Whenever the word "logo" turns up in a line below, that line should be copied.

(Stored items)
|---|
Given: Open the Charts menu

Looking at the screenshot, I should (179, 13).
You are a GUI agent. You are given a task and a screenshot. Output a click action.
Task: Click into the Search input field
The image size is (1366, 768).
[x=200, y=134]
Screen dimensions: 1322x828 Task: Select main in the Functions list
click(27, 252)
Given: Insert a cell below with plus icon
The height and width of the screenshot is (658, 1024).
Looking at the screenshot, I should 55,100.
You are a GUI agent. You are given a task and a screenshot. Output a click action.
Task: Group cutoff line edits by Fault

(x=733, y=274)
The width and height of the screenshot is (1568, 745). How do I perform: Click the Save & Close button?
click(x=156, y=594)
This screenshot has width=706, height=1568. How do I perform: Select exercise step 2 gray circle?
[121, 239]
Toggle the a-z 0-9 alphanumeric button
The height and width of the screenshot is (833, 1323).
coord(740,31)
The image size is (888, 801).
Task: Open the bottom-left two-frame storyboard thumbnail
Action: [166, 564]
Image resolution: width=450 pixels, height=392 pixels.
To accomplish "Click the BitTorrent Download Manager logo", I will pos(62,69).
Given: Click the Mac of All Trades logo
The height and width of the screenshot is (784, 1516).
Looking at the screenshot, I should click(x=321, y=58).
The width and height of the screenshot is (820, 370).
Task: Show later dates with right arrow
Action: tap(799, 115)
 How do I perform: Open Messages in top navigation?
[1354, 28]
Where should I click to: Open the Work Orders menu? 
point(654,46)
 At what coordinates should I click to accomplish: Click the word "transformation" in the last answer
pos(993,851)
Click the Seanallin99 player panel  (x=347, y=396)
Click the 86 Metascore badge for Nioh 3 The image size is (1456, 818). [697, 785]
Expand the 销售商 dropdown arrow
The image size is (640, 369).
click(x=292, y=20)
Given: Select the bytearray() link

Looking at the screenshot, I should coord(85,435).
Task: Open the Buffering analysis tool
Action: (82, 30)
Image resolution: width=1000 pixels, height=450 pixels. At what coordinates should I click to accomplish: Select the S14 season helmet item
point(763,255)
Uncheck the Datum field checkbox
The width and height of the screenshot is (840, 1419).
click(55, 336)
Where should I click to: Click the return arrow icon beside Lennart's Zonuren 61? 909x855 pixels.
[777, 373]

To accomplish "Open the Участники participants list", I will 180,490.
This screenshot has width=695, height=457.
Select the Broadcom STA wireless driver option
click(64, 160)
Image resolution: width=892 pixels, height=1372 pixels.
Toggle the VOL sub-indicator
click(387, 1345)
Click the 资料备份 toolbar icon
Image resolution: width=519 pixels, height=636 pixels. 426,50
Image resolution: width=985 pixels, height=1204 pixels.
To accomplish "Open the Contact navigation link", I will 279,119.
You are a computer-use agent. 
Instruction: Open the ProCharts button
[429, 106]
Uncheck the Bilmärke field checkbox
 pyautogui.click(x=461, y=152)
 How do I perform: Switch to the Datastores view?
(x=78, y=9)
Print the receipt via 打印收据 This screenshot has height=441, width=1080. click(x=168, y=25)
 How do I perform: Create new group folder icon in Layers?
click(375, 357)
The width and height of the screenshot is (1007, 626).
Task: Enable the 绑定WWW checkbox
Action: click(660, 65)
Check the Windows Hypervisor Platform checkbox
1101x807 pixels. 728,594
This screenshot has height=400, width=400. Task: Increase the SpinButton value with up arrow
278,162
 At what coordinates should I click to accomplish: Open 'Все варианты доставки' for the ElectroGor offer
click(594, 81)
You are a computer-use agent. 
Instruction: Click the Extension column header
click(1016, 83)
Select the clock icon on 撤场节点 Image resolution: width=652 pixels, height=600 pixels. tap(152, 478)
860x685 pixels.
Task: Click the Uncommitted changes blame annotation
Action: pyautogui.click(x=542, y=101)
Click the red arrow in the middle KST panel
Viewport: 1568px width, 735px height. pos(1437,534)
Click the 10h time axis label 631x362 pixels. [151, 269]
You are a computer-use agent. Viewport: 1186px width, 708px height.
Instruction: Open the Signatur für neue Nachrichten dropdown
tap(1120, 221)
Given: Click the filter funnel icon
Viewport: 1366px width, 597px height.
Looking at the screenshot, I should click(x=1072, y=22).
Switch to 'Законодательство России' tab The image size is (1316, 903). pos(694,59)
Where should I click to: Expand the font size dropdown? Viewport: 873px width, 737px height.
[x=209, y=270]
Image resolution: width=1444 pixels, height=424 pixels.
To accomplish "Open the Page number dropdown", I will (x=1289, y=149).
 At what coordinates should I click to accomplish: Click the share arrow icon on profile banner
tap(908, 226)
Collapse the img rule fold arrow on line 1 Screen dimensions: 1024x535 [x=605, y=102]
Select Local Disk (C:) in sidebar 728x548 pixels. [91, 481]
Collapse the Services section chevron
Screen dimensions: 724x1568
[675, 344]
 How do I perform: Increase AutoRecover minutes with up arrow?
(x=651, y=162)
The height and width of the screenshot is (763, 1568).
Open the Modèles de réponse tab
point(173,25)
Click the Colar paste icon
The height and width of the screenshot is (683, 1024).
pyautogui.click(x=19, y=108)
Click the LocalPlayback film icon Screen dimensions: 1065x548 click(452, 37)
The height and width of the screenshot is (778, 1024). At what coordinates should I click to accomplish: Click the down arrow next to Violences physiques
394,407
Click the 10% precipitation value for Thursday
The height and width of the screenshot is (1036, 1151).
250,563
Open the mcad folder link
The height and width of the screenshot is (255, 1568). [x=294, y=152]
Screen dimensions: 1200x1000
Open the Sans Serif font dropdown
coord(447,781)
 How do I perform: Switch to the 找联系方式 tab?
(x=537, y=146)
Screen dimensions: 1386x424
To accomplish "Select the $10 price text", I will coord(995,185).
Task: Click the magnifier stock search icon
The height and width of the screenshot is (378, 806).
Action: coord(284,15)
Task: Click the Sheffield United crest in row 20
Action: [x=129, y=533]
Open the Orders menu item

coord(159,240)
|---|
TASK OUTPUT:
To accomplish "Click the BitTorrent Download Manager logo", I will pos(62,69).
Given: Click the Mac of All Trades logo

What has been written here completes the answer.